Journée de la Terre: un palestinien tué par les soldats israéliens avant le début de la grande manifestation à Gaza

Agence-France Presse

Un Palestinien a été tué samedi matin par les soldats israéliens à la frontière de la bande de Gaza, quelques heures avant le début de manifestations de masse prévues dans l’enclave palestinienne marquant le premier anniversaire des “Marches du retour”.

Mohammed Saad, âgé de 20 ans, est décédé après avoir été blessé à la tête par des éclats de balles à l’est de la ville de Gaza, a indiqué le ministère de la Santé dans un communiqué. 

Des manifestants ont indiqué qu’il avait été blessé tôt samedi matin à la fin d’une manifestation nocturne le long de la barrière, lourdement gardée par les soldats israéliens et qu’il était décédé peu après. Selon la même source, il se trouvait à plus de 100 mètres de la barrière qui sépare la bande de Gaza d’Israël lorsqu’il a été touché.

Des milliers de Palestiniens sont appelés à manifester ce 30 mars près de la frontière, un an après le début d’une mobilisation contre le blocus israélien et pour le droit du retour sur les terres dont eux-mêmes ou leurs parents ont été chassés à la création de l’Etat hébreu en 1948. 

L’Egypte en médiateur 

Les sites habituels des manifestations étaient calmes samedi matin. Seuls quelques dizaines de jeunes Palestiniens y étaient visibles ainsi que des membres des forces de sécurité du Hamas. 

Les “Marches du retour” marquent ce 30 mars leur premier anniversaire.  

Au moins 259 Palestiniens ont été tués par les israéliens, la grande majorité le long de la frontière, depuis cette date. Deux soldats israéliens ont été tués. 

La tenue d’élections législatives en Israël le 9 avril ajoute à l’incertitude ambiante concernant ce premier anniversaire. 

Des pourparlers ont eu lieu vendredi sous l’égide de l’Egypte, intermédiaire traditionnel entre le Hamas et Israël, pour tenter d’éviter un affrontement ou plutôt un nouveau massacre comme celui du vendredi 30 mars 2018. 

Le Hamas cherche à alléger le blocus israélien qui, depuis plus de dix ans, étouffe la bande de Gaza éprouvée par les guerres et la pauvreté.
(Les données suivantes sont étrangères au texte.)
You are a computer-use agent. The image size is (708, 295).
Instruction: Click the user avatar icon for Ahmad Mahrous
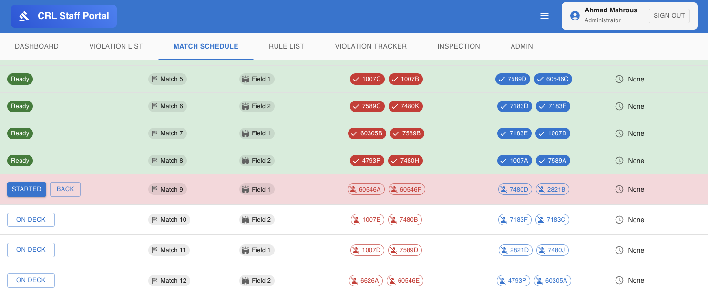pyautogui.click(x=574, y=15)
Israël justifie le blocus par la nécessité de contenir ce mouvement de résistance, qui ne reconnait pas l’existence de l’Etat hébreu.

Le Hamas et le premier ministre israélien sont tous deux sous pression. 

Le premier a fait face récemment à des manifestations contre le profond marasme économique, la hausse des prix et des taxes dans la bande de Gaza, qu’il a sévèrement réprimées. 

Le second, confronté à une forte concurrence aux élections, est accusé par ses adversaires de faiblesse face au Hamas. 

Journée de la terre 

Palestiniens et défenseurs des droits humains accusent Israël d’usage de la force. Israël dit ne faire que défendre sa frontière. 

Dans un communiqué, l’armée israélienne a indiqué que Ses troupes stationnées dans le secteur de la bande de Gaza ont été renforcées, sans donner davantage de détails. 

Depuis le 30 mars 2018, des milliers de Gazaouis participent toutes les semaines aux manifestations, souvent réprimées dans le sang par les israéleins.

La mobilisation a culminé le 14 mai 2018 avec la mort d’au moins 62 Palestiniens sous les balles israéliennes à Gaza, le jour de l’inauguration de l’ambassade des Etats-Unis à Jérusalem. 

Tous les Palestiniens et Arabes israéliens sont appelés ce 30 mars à prendre part à la “Journée de la terre”, hommage annuel à six Arabes israéliens tués en 1976 lors de manifestations contre la confiscation de terres par Israël.